そして自称みんなのお父さんと言われる忍は、肩を縮めて震えて歩くしかできない。
(((女の子達の結束力怖い!)))
戦々恐々と歩き王凌府の中心に聳え立つ巨城アクルックス城の第一城門に辿り着く。
楽しそうに話していた女子3人だが、ルベルト副団長が歩みを止めたのに気がつき、自分たちも歩みを止めた。
そして驚愕してしまった。
自分たちのいる第一城門から右側に白い甲冑を身につけた騎士が、左側には黒い甲冑を身につけた騎士がずらりと整列している。
「なぁぁにこれぇぇぇ?」
「なぁ忍?
俺っちの目はおかしくなったのか?
頭がおかしくなったのか?」
「ぁぇぇっとぉ
なんかどうなってんの?」
「ティナの言語がめちゃくちゃになった」
「そう言うニコルのしっぽ
ずっと下がってるけど大丈夫?
あれ、瑠香が固まって動かないけど?」
「…」
「大変だ
立ったまま失神してる」
そこから5人の記憶はいきなりブツっと途切る。
気がついた時には、髭を蓄え王冠を冠り金色の甲冑を纏う初老の男がいた。
そう、城主にして王であるメラク・ヘラクオウが高台にある王座に座っていたのだ。
下段には円環を模したテーブルがあり、その椅子には透き通るような白い肌に金髪で緑色の瞳。
白い甲冑に映えるように紅いマントをつけた男が座る。
その反対には、肩幅は広く黒髪で少し日焼けしたような小麦肌。
これまた黒い甲冑を纏い、紅マントをつけた男が座る。
「ようこそ、我が王凌府へ
ちょうど君たちの話をしていたんだよ
一級魔法士のティナ・ウィナー
一級詠唱士のニコル・ヴォルフガング
屋敷妖精のウルム
異国の地より来た財前瑠香
そして…神前忍」
その王の気迫に一気に気圧され、5人は片膝をつき頭を下げた。
こうしないといけないと言うものではない。
純粋にしなければならないと言う脅迫のような物を察知した。
「…ちょっとそれやめてくれる?
僕そんな王様とか嫌なんだけど?
昔からみんなそんなことするから、やめさせてるんだよね」
「「「「「あ…あだぁぁぁぁ!!」」」」」
「がっはっはっは!
ティナさんやニコルさんはともかく
異国の人たちは驚いてずっこけたな!」
「全くもって品がない!
バカが移るから戻ってこいルベルト!」
「…はい」
ルベルトが白い甲冑を纏うリーダーらしい男のもとに歩み寄り、その側で立ち止まって瑠香達を見つめる。
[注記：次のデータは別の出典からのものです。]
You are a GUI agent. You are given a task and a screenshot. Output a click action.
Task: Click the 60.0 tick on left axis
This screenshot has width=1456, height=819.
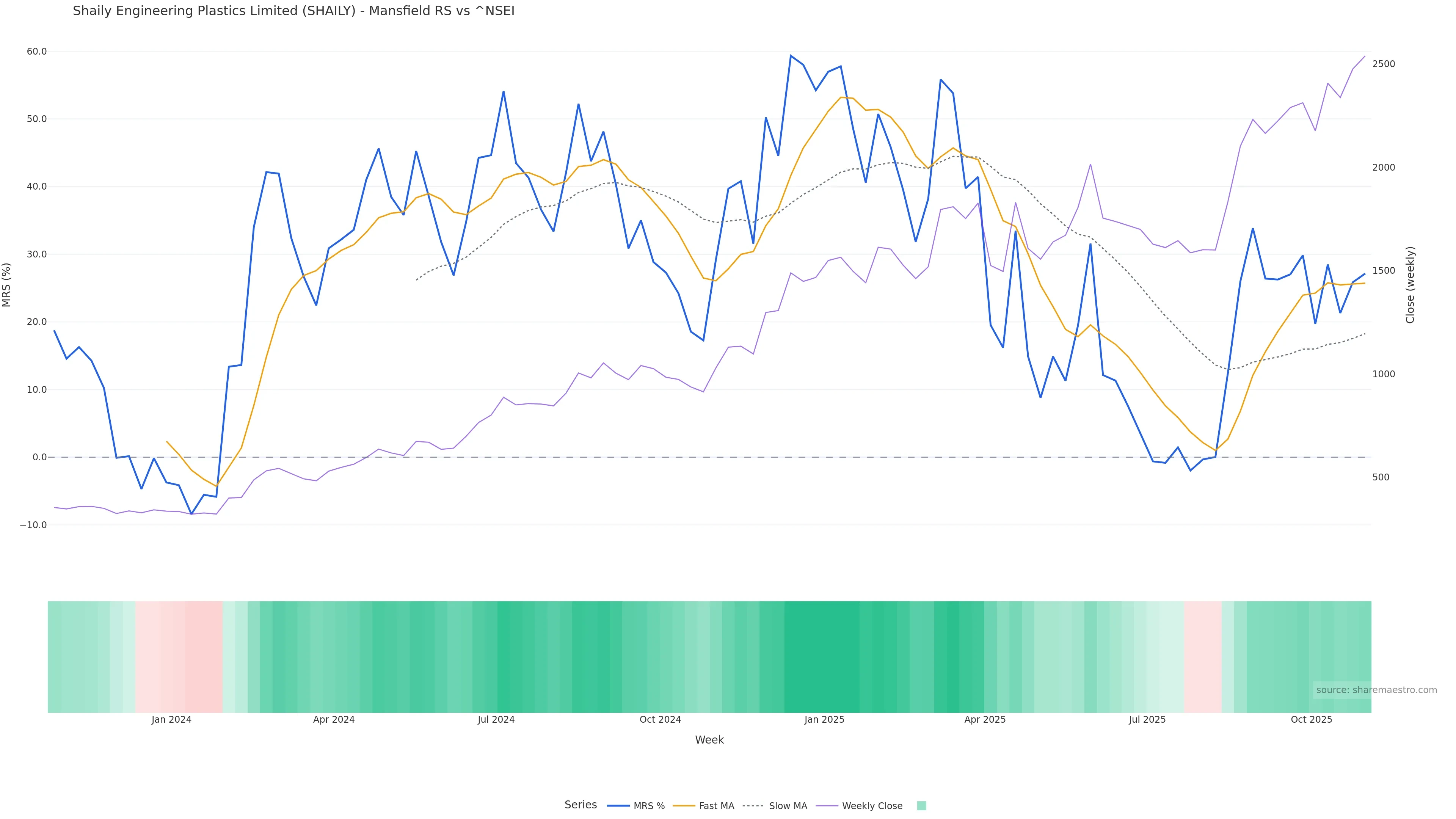pos(37,52)
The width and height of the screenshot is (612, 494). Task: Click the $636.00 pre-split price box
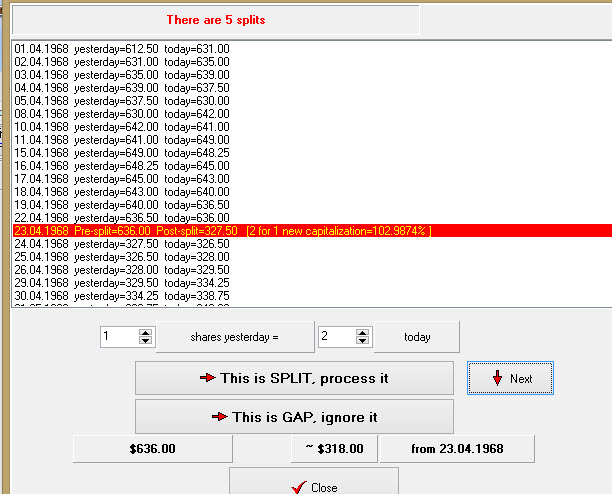pyautogui.click(x=152, y=449)
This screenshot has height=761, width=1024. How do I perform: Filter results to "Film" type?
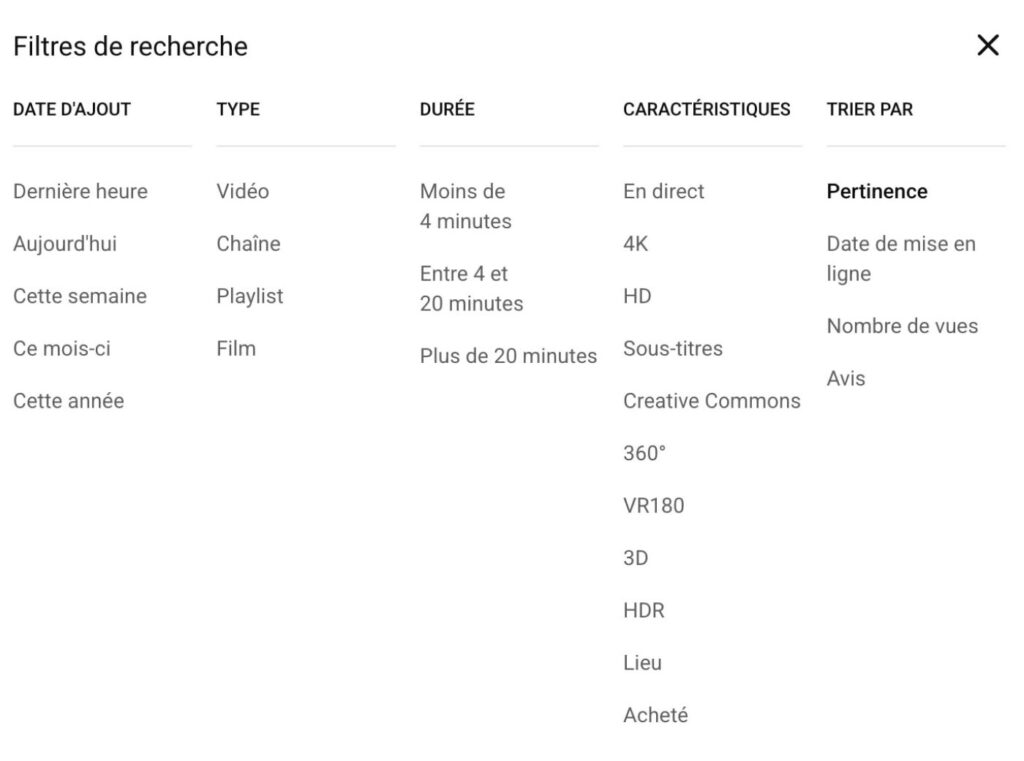pyautogui.click(x=236, y=348)
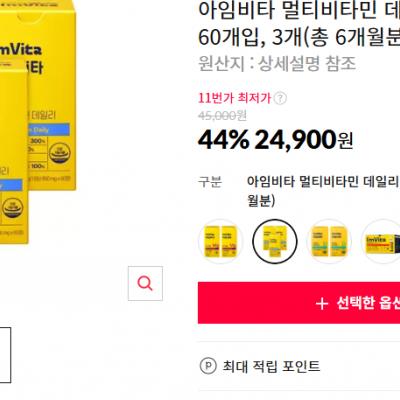400x400 pixels.
Task: Click the crossed-out 45,000원 original price
Action: (222, 116)
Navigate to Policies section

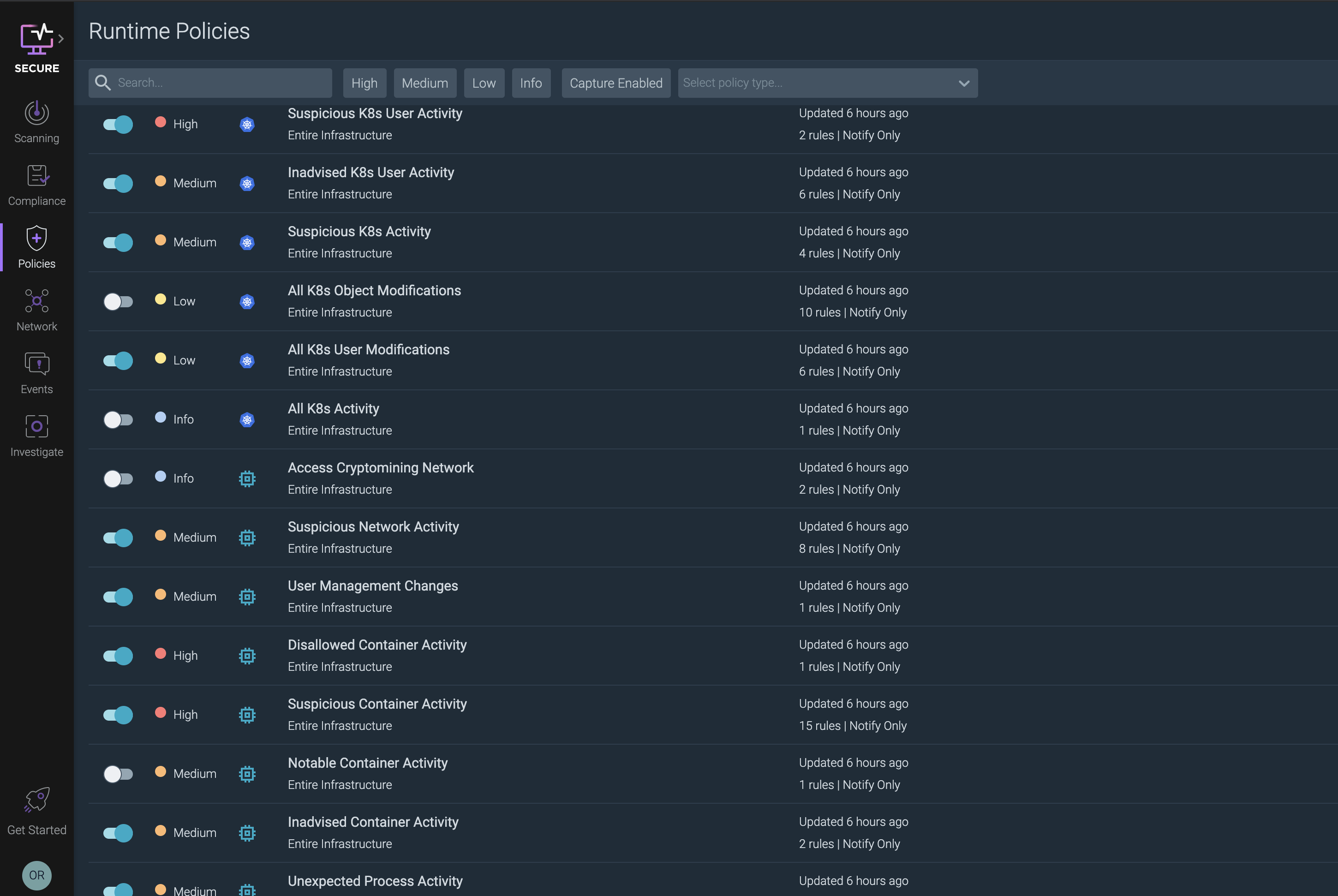coord(36,248)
馬鹿にされていると察知した忍だが、反対に座る黒い甲冑を纏うリーダーらしい男が苦笑いを浮かべて申し訳なさそうに5人を見ていた。
「皆、挨拶をしてあげなさい」
「では…俺は黒騎士団団長のミザール・レグルスだ
よろしくな
副団長は今、別件でいないからまた会うことあったら紹介する」
「白騎士団団長のオスカー・ロイルだ
まぁせいぜいこの国を楽しむんだな」
「副団長のマリウス・ルベルトです
中央府のギルドであなた方の記憶を見ていたんです
よろしくお願いします」
この瞬間に瑠香の頭の中を、何かがよぎった。
王を除いた騎士達が囲う円環の卓の中で、この3人の強さの順序とも言えるようなものが。
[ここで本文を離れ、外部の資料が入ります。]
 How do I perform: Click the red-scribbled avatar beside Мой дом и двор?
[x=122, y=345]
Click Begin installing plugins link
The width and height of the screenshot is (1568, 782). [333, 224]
それを口にしないようにグッと飲み込み、立ち上がったがオスカー・ロイルは席を外しそのままどこかに去ってしまった。
ごめんなさいと謝って後を追うルベルト。
頭を抱えてため息をつくメラク・ヘラクオウとミザールが申し訳なさそうに瑠香達を見ていた。
「いや、すまないな
あいつこの所ずっとあんなんで
メラク王も困ってるんだよ」
「僕も何度か注意してるんだけどねぇ
嫌な気を起こしたらごめんね」
「滅相もありません
このくらいのことで私達は…」
ティナが頭を下げていたが、ウルムの渋い顔によって何か嫌なことが起きつつあるのではとニコルが警戒し始めた。
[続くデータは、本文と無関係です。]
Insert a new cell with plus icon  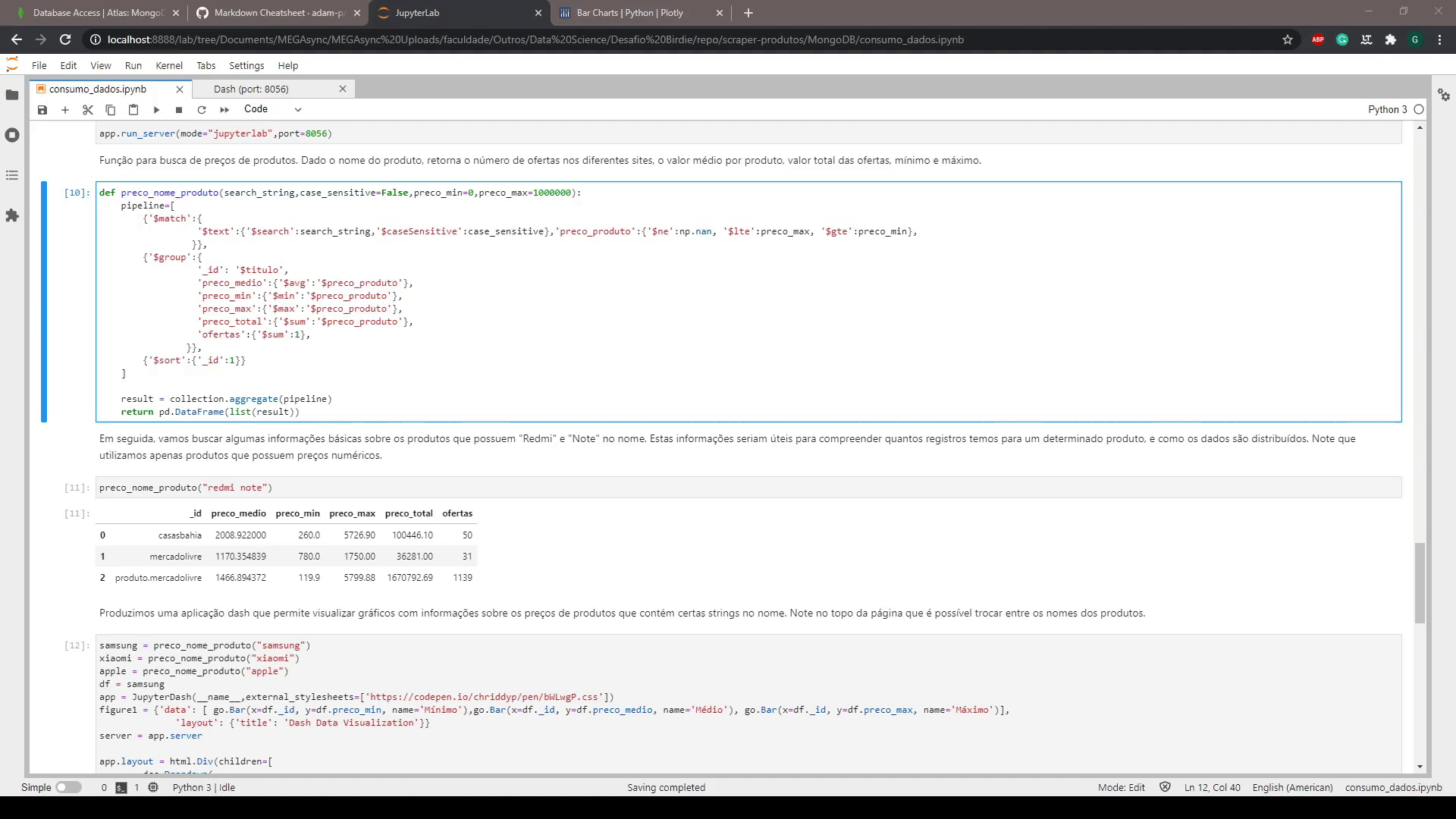pos(65,110)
どこか遠い目で見つめる忍と、心中お察ししますとこれまた渋い顔をする瑠香。
場がシーンと静まり返った時だ。
「そうだ…僕ね、財前さんと神前さん住む国のことを魔神様から教えてもらったんだけど
ちょっと変なお願いをしてもいいかな?」
「それはどのようなことでしょうか?」
「我々にできることなら」
「頼もしいねぇ
僕こう見えても結構、食べるのが好きでねえ」
王というのは美食家が多いのだろうかと、訝しげに見るウルム。
食べるのが好きと聞いた瞬間に、何か食料調達の任務が与えられるのかと考え込むティナとニコル。
そんな疑念は一瞬の言葉ですっ飛んでしまった。
「なめこのお味噌汁っていうの?
食べてみたいんだけど作れる?」
「あー、始まっちまったメラク王の悪いところ
無理なら無視していい…財前さんと神前さん?
ヨダレすごいことなってる!
滝のように流れてる!?」
「「「ぅぇええーー!!!」」」
「もちろん作りますよ!
目玉焼きと炊き立てのご飯で優勝していくこととするわね」
「焼き鮭もいるだろう?
目玉焼きじゃなくて卵焼きにしようや
日本人は米と味噌汁
たまんねぇぜ」
メラク王のお願いが、日本人の食欲を駆り立ててしまった。
殺伐とした空気から食欲カウンターへの全振りが始まるのを、メラク王が後悔したがもう遅い。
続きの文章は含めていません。